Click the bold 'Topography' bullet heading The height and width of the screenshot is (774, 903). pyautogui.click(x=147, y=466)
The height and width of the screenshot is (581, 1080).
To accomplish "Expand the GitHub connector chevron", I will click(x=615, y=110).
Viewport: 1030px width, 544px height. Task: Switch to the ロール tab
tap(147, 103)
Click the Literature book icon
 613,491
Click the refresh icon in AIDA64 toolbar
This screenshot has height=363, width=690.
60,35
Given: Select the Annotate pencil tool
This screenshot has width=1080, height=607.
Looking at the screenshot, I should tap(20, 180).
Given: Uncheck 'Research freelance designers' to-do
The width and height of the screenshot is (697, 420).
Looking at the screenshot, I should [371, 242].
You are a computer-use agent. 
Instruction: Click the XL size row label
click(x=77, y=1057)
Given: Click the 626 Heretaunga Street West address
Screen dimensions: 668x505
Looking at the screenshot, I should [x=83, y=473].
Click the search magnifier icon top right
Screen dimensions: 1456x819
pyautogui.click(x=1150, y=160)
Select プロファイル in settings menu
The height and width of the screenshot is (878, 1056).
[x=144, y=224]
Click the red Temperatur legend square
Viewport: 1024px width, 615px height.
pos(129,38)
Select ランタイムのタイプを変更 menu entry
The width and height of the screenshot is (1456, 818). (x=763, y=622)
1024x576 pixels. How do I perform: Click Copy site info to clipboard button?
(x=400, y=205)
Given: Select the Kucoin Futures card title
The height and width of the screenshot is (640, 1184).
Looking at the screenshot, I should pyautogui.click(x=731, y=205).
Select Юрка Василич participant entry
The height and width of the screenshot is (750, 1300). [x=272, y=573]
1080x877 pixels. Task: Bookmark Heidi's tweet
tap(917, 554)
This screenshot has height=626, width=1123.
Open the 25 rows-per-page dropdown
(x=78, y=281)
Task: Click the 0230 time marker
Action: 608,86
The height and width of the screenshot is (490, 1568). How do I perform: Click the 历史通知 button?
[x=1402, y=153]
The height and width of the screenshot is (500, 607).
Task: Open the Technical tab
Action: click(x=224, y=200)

☆ ☆ ☆

• [TASK GOAL]:
Show the lines of the records that include the string "Given".

• [YOUR SOLUTION]:
Given: Select the Annotate pencil tool
Given: Uncheck 'Research freelance designers' to-do
Given: Click the 626 Heretaunga Street West address
Given: Select the Kucoin Futures card title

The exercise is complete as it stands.